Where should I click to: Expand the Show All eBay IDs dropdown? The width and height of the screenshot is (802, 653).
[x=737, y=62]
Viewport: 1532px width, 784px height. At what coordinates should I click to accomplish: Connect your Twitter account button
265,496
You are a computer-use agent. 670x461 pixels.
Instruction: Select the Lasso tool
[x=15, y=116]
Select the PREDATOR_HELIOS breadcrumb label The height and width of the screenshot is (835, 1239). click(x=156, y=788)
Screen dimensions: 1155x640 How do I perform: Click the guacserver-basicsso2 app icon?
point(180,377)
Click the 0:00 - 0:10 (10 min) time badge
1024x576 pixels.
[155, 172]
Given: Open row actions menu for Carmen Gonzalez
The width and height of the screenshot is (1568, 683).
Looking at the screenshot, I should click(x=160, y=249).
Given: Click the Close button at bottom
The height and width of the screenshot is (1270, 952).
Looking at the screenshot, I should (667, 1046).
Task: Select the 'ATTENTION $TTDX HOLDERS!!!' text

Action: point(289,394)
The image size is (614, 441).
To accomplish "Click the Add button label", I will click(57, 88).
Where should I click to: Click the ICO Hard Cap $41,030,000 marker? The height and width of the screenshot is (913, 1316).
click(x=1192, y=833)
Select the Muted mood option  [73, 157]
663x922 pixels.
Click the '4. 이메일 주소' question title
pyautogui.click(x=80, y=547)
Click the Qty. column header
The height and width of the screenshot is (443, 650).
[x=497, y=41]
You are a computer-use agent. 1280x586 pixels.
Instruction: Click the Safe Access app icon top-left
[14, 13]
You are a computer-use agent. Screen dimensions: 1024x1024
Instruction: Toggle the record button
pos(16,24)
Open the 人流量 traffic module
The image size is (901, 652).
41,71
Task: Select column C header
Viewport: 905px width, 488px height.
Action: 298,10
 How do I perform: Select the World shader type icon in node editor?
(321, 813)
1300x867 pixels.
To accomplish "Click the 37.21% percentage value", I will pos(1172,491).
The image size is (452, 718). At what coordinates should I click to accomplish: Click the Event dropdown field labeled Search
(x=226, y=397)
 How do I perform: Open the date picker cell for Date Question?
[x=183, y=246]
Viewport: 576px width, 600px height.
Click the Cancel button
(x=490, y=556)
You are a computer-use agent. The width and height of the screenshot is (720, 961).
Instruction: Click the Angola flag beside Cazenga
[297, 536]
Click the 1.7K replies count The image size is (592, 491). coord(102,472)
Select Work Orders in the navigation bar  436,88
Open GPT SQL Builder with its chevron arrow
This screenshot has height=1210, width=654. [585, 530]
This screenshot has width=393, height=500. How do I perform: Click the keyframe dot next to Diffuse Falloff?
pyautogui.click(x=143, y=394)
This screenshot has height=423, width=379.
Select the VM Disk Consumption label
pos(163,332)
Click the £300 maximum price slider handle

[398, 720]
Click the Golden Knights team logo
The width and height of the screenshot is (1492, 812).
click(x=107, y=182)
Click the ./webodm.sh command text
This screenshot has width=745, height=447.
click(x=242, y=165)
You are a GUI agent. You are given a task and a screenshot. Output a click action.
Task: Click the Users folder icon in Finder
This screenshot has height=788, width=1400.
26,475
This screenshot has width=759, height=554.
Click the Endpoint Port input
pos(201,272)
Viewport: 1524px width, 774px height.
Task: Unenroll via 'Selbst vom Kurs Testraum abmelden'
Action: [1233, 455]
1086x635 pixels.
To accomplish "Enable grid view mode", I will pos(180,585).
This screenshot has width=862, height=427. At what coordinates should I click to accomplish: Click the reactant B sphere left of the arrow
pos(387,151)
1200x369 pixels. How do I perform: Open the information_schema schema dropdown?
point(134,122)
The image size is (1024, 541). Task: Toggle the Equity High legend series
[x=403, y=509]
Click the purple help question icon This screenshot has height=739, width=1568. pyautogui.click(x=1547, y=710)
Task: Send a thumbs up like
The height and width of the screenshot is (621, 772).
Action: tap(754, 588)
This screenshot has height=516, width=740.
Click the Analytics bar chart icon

* **Action item**
Above are the records; please copy exactly their first line and each line after it through the line containing "Select the PREDATOR_HELIOS", and no line after that.

* **Response area**
Where should I click to: Expand the Show All eBay IDs dropdown? The width and height of the screenshot is (802, 653).
[x=737, y=62]
Viewport: 1532px width, 784px height. At what coordinates should I click to accomplish: Connect your Twitter account button
265,496
You are a computer-use agent. 670x461 pixels.
Instruction: Select the Lasso tool
[x=15, y=116]
Select the PREDATOR_HELIOS breadcrumb label The height and width of the screenshot is (835, 1239). click(x=156, y=788)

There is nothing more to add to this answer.